The measure includes "temporary exemptions for auto parts" while tax vultures "sort through the complexity" of implementing Tariff Man's latest scheme for picking your pocket, but the massive tax hike will eventually also hit US auto manufacturers who rely on imported parts for cars assembled domestically and sold as "Made In America."

Undetermined: Whether United Auto Workers president Shawn Fain believes the workers he claims to represent are idiots, whether he's an idiot himself, or both. "These tariffs are a major step in the right direction," Fain says in a UAW press release, "for autoworkers and blue-collar communities across the country."

The release refers to the misnamed North American Free Trade Agreement (NAFTA) as a "free trade disaster" that has "has devastated the working class."

Wrong on all counts.

NAFTA isn't "free trade," it's government-managed trade with slightly fewer restrictions and barriers than prior to its 1994 implementation.

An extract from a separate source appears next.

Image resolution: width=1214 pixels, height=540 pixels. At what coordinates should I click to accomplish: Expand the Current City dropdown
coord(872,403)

Far from a "disaster" that has "devastated the working class," both US manufacturing output and the real US median wage are far higher since NAFTA than before -- the former by about 36%, the latter by about 30%.

US auto industry employment increased for nearly a decade after NAFTA's implementation, came down with increased automation, then increased again to about the pre-NAFTA level.

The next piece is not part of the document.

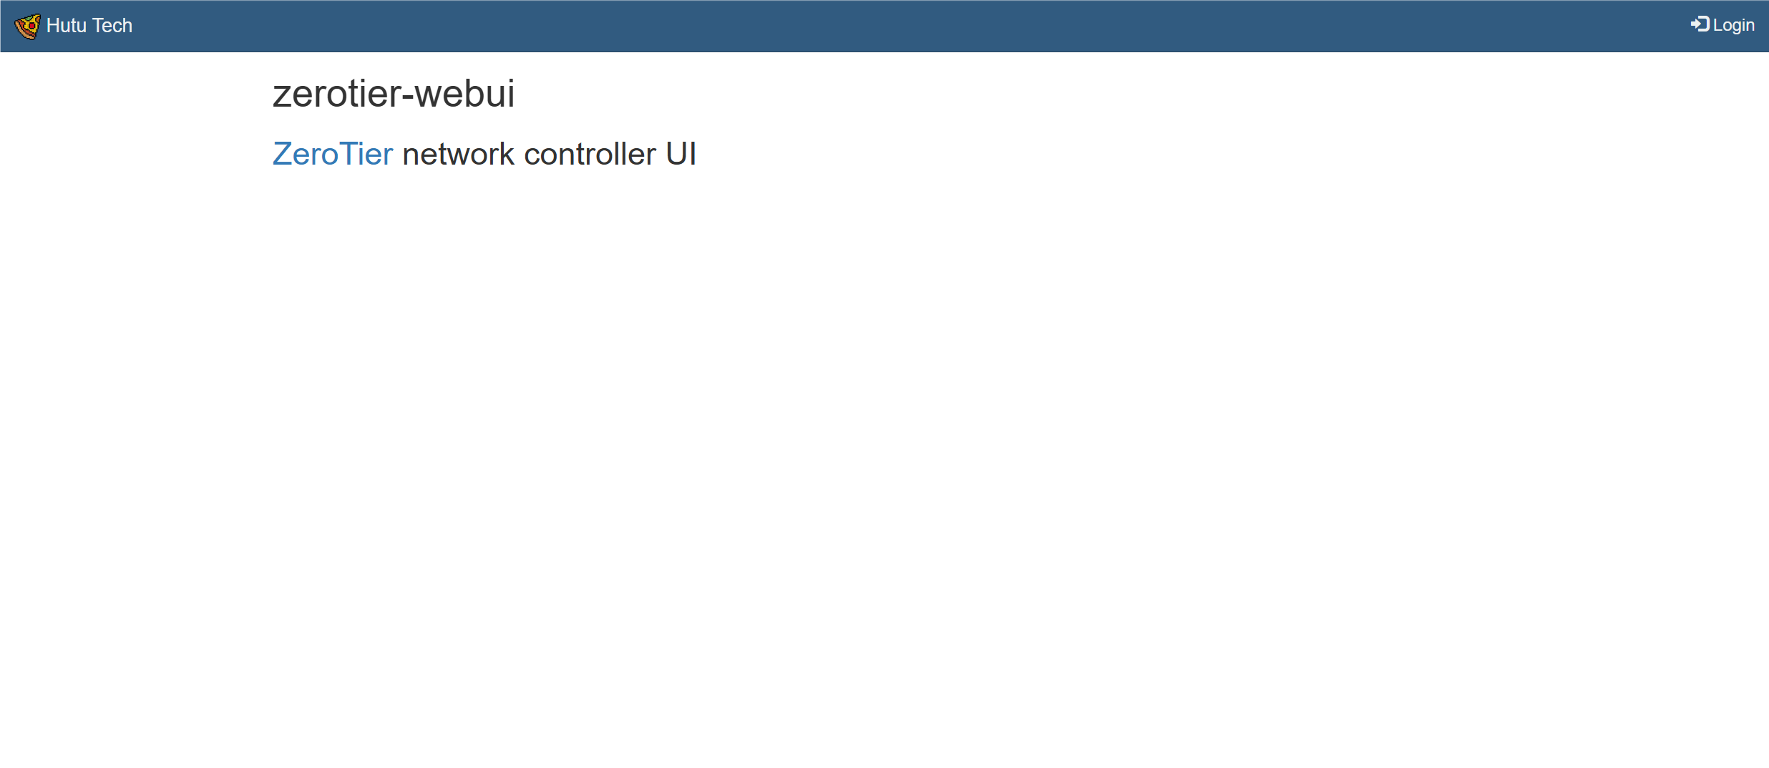Click the Login arrow icon
1769x768 pixels.
point(1700,24)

In 1993, the US produced about 11.2 million motor vehicles; in 2023, 10.6 million. That may have something to do with the 100,000-mile average lifespan of a car built in 1993 versus the 200,000-mile lifespan of a car built in 2024.

Yes, many auto workers had to find new jobs once imported vehicles were allowed to compete with American-built vehicles. Yes, that made some of their lives harder and left some of them worse off, at least temporarily and sometimes long-term.

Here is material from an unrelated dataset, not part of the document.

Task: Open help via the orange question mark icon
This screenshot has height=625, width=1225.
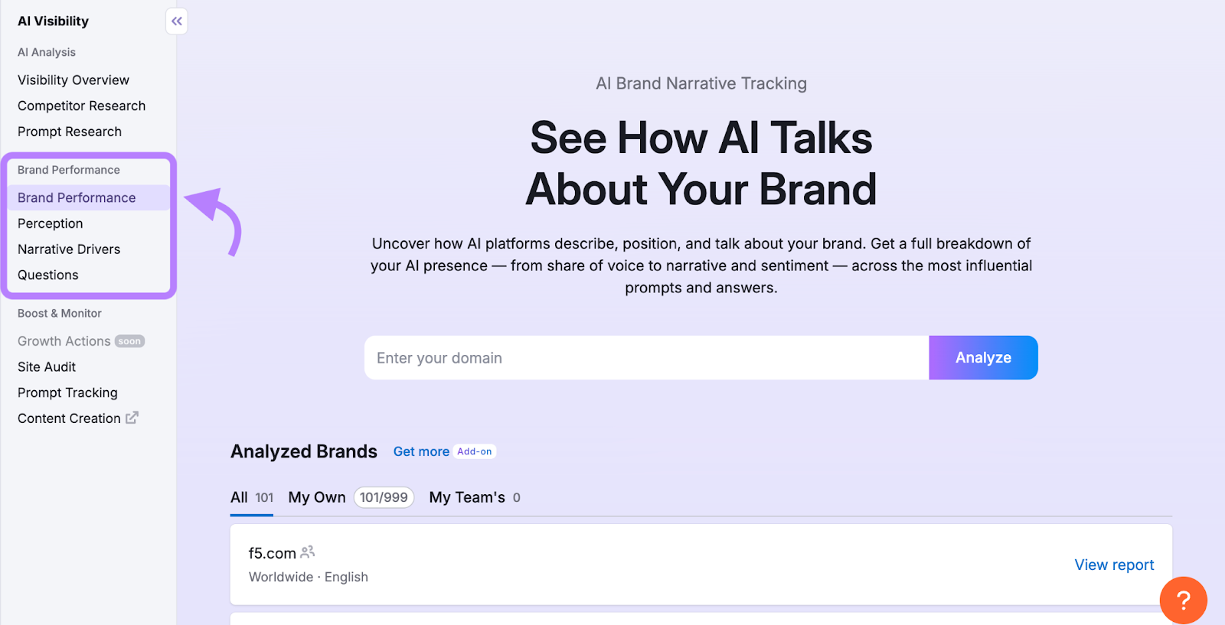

Welcome to the real world, where auto workers aren't unique and special snowflakes who never have to change careers like the rest of us. The average American changes jobs 12 times in his or her lifetime ... and the average American, including one who worked on a Ford assembly line at some point, is more prosperous now than he or she was in 1993.

Trump's cockamamie tariff schemes might well have been intentionally tailored to undo all that.

Shawn Fain's fantasy -- hordes of new dues-paying UAW workers -- will remain a fantasy.

Average car prices, adjusted for inflation, are already nearly 30% higher now than they were in 1993. Trump's 25% tax on imports, which will result in a near-25% price increase on domestically produced cars and a massive increase in the price of used cars, will have the following result:

Americans will buy fewer cars. Not just fewer imported cars, fewer cars, period. They'll coax longer lives out of their old beaters and look into other modes of transportation.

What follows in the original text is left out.